[EXERCISE REQUIREMENTS]: Report every line in the rows below that contains the string "pixels", copying each line in full.

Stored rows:
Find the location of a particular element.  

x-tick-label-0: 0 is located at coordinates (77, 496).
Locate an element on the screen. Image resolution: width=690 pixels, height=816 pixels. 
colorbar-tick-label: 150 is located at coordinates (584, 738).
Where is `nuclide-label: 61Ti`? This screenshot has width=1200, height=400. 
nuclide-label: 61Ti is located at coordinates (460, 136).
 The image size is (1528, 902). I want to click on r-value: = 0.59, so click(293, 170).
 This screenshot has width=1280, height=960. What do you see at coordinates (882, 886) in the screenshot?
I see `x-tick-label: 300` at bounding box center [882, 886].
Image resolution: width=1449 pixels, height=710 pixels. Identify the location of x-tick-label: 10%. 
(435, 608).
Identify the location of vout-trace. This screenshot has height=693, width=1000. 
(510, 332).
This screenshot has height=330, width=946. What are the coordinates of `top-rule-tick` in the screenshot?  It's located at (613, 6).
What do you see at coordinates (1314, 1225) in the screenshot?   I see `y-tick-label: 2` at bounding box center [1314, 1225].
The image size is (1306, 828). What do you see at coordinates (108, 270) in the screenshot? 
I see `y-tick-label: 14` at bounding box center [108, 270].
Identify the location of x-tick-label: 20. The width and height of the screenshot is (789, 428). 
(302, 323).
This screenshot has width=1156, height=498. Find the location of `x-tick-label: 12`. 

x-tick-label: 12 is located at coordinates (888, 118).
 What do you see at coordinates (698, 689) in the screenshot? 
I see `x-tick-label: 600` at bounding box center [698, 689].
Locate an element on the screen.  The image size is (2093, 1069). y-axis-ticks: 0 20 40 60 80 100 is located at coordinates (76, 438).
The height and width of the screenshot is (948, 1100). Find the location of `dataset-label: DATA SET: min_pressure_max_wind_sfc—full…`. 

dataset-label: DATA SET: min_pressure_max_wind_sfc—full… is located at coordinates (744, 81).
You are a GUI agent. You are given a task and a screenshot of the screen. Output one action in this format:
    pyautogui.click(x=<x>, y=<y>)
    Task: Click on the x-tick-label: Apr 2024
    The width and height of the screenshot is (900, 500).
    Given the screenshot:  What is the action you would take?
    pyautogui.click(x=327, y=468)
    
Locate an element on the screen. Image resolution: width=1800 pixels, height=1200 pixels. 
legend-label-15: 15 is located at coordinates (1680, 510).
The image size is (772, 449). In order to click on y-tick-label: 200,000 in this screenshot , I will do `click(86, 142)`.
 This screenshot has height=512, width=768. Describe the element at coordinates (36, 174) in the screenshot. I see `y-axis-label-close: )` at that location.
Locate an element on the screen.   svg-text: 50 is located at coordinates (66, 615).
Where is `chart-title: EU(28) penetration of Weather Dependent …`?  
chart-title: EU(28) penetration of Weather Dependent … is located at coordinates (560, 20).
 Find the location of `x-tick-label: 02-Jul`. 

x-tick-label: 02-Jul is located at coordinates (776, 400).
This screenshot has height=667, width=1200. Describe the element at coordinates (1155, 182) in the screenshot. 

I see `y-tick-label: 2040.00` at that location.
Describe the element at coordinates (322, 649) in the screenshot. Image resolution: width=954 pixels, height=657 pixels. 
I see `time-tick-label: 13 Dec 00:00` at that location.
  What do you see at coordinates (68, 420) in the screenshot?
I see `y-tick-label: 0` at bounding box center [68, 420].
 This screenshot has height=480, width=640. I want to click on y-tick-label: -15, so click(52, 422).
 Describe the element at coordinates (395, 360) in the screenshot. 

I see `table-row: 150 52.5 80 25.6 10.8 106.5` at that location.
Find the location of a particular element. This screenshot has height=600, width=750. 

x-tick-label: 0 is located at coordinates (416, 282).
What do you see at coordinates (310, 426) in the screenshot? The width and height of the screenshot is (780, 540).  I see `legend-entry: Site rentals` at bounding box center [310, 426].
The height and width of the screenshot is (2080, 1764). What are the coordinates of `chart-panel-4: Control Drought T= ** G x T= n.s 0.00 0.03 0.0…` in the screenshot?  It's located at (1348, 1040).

[SOLUTION TO THIS EXERCISE]:
Locate an element on the screen. Image resolution: width=690 pixels, height=816 pixels. 
Image resolution: width=1449 pixels, height=710 pixels. Identify the location of x-tick-label: 10%. 
Locate an element on the screen. Image resolution: width=1800 pixels, height=1200 pixels. 
Describe the element at coordinates (322, 649) in the screenshot. Image resolution: width=954 pixels, height=657 pixels. 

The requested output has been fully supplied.